Throughout this time I have been working on accepting whatever feelings arose from anger, frustration, deep sadness and despair to hope, joy and love. They're all good, all important. Instead of trying to suppress them, I've tried to fully live them. There have been bucketloads of tears and laughter that has made my belly ache. It's not been easy but I have learnt so much about holding these opposite emotions simultaneously in my heart instead of allowing myself to 'drown in the pain of sadness'.

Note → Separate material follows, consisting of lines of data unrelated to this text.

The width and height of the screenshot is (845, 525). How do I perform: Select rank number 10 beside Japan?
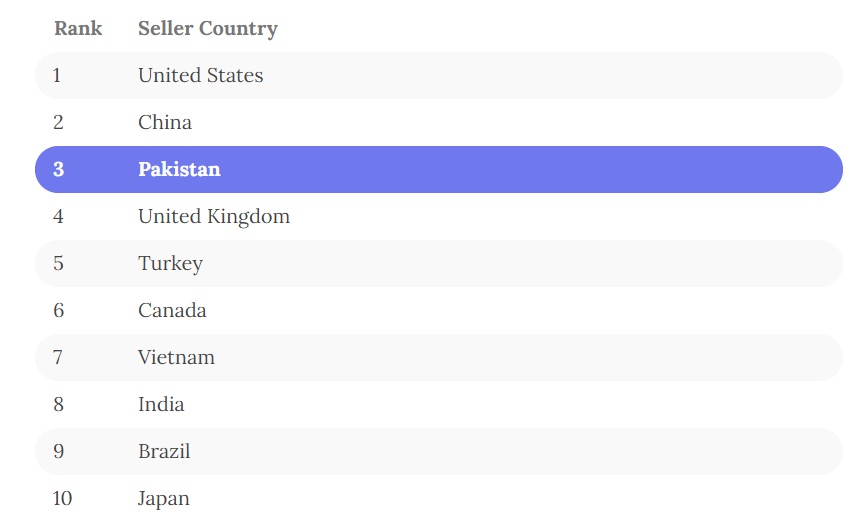click(x=62, y=498)
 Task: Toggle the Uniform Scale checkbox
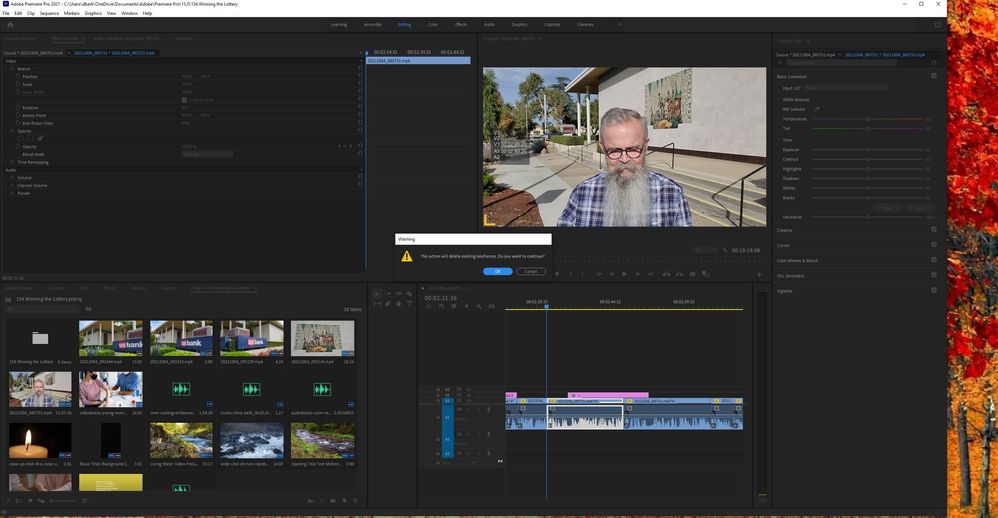(184, 100)
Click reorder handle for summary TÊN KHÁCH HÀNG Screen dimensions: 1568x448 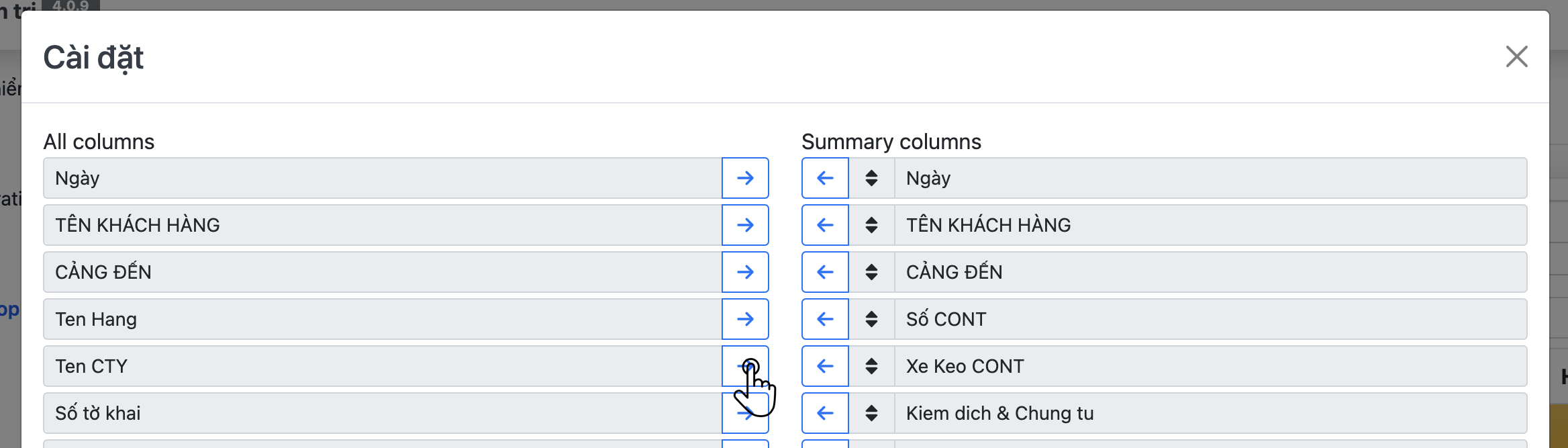871,225
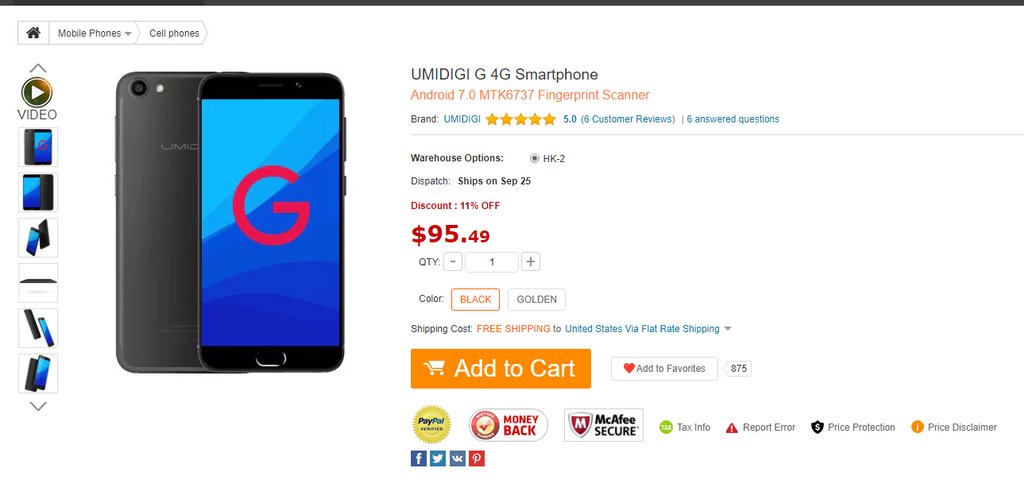Report Error with the warning icon
Image resolution: width=1024 pixels, height=493 pixels.
click(760, 427)
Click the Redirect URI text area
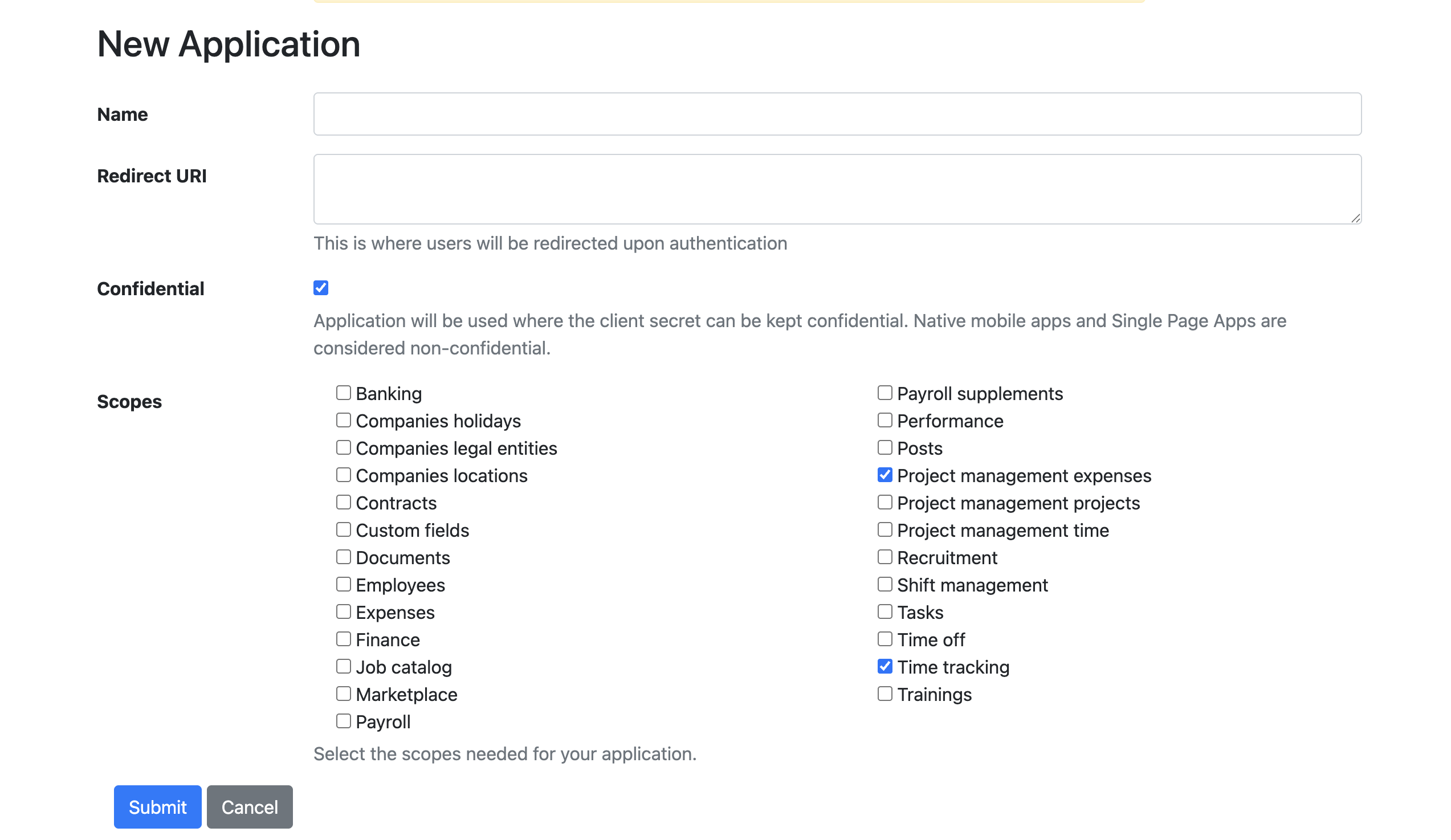1451x840 pixels. click(x=837, y=189)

I've not always been able to do this, in the past having most defintely allowing myself to drown in whatever emotion was consuming me at that time. Looking back I am reminded of Drowning not waving by Stevie Smith
Nobody heard him, the dead man,
But still he lay moaning:
I was much further out than you thought
And not waving but drowning. Poor chap, he always loved larking
And now he’s dead
It must have been too cold for him his heart gave way,
They said. Oh, no no no, it was too cold always
(Still the dead one lay moaning)
I was much too far out all my life
And not waving but drowning. Maybe it's because I've barely had the time to allow myself to be drowned by the sadness
Gregg Krech, an expert on Japanese Pyschology calls this holding of seemingly opposite emotions in your heart as 'waking up to your life'.